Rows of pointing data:
※

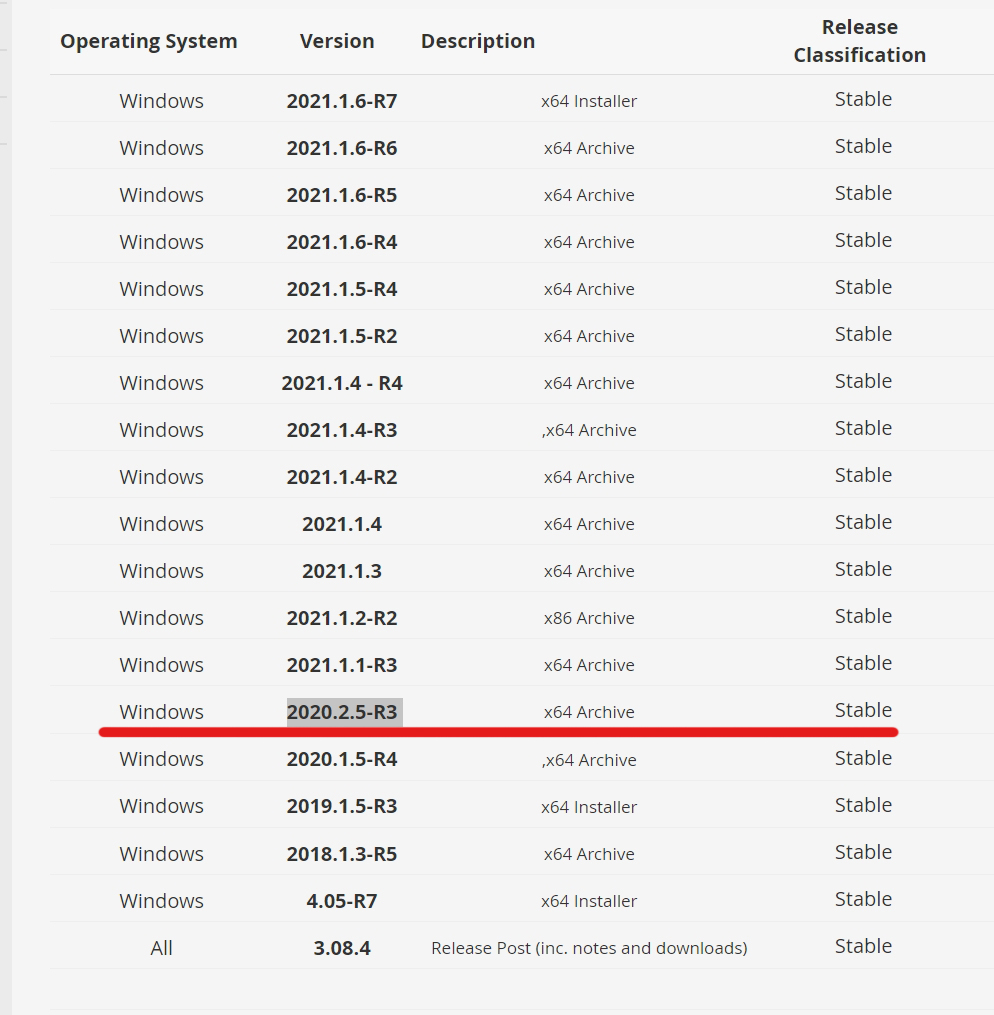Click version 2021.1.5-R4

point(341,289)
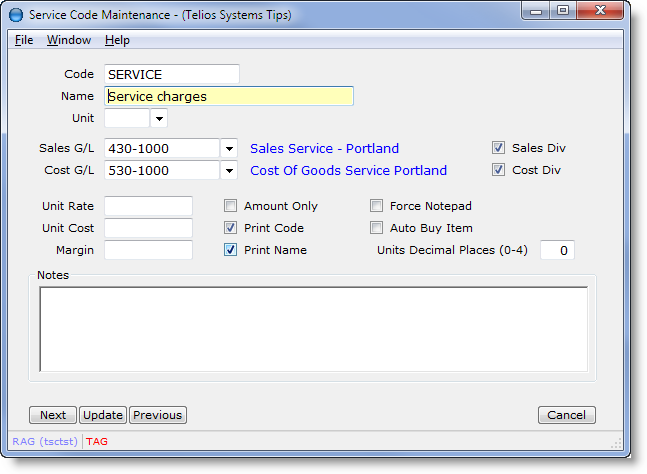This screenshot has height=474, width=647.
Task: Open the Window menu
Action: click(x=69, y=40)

※

Short problem:
Copy every one of the items above character for character, omitting the pictures.

The response:
Click version 2021.1.5-R4

point(341,289)
This screenshot has height=474, width=647.
Task: Open the Window menu
Action: click(x=69, y=40)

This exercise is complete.